Saved entries:
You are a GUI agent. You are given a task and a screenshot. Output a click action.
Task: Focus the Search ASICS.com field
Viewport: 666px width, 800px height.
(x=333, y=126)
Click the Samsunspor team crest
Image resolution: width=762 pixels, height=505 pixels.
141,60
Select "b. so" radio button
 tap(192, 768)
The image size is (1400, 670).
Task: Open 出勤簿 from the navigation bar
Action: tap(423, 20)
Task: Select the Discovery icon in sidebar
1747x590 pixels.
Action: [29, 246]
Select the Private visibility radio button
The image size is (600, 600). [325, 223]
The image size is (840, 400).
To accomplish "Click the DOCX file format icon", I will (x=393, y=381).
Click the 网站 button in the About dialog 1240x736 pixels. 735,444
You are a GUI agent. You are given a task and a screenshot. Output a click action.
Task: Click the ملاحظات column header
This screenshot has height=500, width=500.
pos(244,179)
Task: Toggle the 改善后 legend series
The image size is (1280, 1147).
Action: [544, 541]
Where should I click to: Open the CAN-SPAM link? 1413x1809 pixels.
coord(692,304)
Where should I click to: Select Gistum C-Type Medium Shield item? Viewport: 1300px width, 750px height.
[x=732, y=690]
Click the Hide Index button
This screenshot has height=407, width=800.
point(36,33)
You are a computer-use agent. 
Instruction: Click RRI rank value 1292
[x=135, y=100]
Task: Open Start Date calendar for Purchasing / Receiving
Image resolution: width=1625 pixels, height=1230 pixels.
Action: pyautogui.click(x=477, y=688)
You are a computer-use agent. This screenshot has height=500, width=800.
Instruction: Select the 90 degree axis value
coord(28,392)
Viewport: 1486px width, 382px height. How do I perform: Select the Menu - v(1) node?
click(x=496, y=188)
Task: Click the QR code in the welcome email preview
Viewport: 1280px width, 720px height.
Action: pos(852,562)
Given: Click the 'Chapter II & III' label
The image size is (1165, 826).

■ Assigned task ■
The lines wanted are those from the one with "Where should I click to: Select" through the last line of the records, repeated exactly and with both ends included.

■ Task response ■
Where should I click to: Select Gistum C-Type Medium Shield item? Viewport: 1300px width, 750px height.
[x=732, y=690]
Click the Hide Index button
This screenshot has height=407, width=800.
point(36,33)
You are a computer-use agent. 
Instruction: Click RRI rank value 1292
[x=135, y=100]
Task: Open Start Date calendar for Purchasing / Receiving
Image resolution: width=1625 pixels, height=1230 pixels.
Action: pyautogui.click(x=477, y=688)
You are a computer-use agent. This screenshot has height=500, width=800.
Instruction: Select the 90 degree axis value
coord(28,392)
Viewport: 1486px width, 382px height. How do I perform: Select the Menu - v(1) node?
click(x=496, y=188)
Task: Click the QR code in the welcome email preview
Viewport: 1280px width, 720px height.
Action: pos(852,562)
Given: Click the 'Chapter II & III' label
The image size is (1165, 826).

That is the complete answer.